AIM OF THE EXERCISE
Starting with the line containing "Contact us (669, 2318)" and going on through the line containing "sales@motorco.com.au (224, 15)", return the lines of the data below exactly, and only those.

[Collected data entries]
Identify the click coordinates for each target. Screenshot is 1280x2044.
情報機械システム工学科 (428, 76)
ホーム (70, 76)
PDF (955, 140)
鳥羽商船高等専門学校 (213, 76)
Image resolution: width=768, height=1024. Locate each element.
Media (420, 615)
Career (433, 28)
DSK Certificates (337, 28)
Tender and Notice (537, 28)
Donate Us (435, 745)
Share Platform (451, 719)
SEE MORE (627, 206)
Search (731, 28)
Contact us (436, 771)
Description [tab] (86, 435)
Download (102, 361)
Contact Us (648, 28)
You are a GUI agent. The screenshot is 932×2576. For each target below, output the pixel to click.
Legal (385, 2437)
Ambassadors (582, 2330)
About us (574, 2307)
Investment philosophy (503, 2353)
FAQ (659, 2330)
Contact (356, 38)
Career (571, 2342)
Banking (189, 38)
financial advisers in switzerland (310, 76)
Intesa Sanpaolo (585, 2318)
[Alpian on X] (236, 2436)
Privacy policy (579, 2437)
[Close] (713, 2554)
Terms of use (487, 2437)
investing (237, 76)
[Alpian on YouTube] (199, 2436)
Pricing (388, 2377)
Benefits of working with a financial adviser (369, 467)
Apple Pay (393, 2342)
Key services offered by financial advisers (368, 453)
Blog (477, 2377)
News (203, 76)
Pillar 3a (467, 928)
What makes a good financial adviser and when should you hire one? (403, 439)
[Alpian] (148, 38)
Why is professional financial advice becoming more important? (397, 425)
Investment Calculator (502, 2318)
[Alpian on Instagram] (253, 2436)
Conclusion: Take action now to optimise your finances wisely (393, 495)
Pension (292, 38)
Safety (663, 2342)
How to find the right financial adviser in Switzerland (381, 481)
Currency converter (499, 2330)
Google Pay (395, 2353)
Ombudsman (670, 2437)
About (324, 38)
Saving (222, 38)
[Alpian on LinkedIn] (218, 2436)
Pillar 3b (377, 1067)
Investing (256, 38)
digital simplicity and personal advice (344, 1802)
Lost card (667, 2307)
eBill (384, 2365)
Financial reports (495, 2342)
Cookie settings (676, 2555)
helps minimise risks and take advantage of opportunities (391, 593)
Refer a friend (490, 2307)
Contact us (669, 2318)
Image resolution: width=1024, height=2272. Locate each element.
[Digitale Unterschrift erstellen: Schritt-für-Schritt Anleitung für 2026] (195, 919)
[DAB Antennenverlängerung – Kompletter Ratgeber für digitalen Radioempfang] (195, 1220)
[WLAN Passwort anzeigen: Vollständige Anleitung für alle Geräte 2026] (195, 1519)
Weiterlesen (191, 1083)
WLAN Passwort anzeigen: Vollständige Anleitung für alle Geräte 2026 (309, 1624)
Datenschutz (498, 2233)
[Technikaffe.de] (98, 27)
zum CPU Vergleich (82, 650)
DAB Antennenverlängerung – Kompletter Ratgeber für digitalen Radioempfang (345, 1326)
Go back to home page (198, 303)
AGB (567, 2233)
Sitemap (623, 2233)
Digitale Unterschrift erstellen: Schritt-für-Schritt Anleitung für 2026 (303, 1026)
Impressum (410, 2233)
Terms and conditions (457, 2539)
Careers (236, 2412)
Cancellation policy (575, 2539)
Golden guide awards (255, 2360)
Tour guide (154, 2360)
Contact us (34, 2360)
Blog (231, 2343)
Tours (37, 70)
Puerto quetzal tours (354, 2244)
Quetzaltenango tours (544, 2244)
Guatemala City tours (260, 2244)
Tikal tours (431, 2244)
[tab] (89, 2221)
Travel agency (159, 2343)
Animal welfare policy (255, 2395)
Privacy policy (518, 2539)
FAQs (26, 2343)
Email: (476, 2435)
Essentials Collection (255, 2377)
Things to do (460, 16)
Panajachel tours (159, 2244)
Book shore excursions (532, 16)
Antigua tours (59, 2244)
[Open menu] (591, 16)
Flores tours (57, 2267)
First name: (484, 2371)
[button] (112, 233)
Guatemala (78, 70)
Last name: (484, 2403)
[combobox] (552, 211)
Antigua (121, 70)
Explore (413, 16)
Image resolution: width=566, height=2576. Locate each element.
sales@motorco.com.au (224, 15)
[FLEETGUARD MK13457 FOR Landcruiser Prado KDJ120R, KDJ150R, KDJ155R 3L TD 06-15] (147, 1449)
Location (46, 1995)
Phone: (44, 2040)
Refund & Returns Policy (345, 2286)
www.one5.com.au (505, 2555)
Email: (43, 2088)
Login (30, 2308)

SOLUTION TO THIS TASK
Contact us (669, 2318)
Image resolution: width=1024, height=2272. Locate each element.
[Digitale Unterschrift erstellen: Schritt-für-Schritt Anleitung für 2026] (195, 919)
[DAB Antennenverlängerung – Kompletter Ratgeber für digitalen Radioempfang] (195, 1220)
[WLAN Passwort anzeigen: Vollständige Anleitung für alle Geräte 2026] (195, 1519)
Weiterlesen (191, 1083)
WLAN Passwort anzeigen: Vollständige Anleitung für alle Geräte 2026 (309, 1624)
Datenschutz (498, 2233)
[Technikaffe.de] (98, 27)
zum CPU Vergleich (82, 650)
DAB Antennenverlängerung – Kompletter Ratgeber für digitalen Radioempfang (345, 1326)
Go back to home page (198, 303)
AGB (567, 2233)
Sitemap (623, 2233)
Digitale Unterschrift erstellen: Schritt-für-Schritt Anleitung für 2026 (303, 1026)
Impressum (410, 2233)
Terms and conditions (457, 2539)
Careers (236, 2412)
Cancellation policy (575, 2539)
Golden guide awards (255, 2360)
Tour guide (154, 2360)
Contact us (34, 2360)
Blog (231, 2343)
Tours (37, 70)
Puerto quetzal tours (354, 2244)
Quetzaltenango tours (544, 2244)
Guatemala City tours (260, 2244)
Tikal tours (431, 2244)
[tab] (89, 2221)
Travel agency (159, 2343)
Animal welfare policy (255, 2395)
Privacy policy (518, 2539)
FAQs (26, 2343)
Email: (476, 2435)
Essentials Collection (255, 2377)
Things to do (460, 16)
Panajachel tours (159, 2244)
Book shore excursions (532, 16)
Antigua tours (59, 2244)
[Open menu] (591, 16)
Flores tours (57, 2267)
First name: (484, 2371)
[button] (112, 233)
Guatemala (78, 70)
Last name: (484, 2403)
[combobox] (552, 211)
Antigua (121, 70)
Explore (413, 16)
Image resolution: width=566, height=2576. Locate each element.
sales@motorco.com.au (224, 15)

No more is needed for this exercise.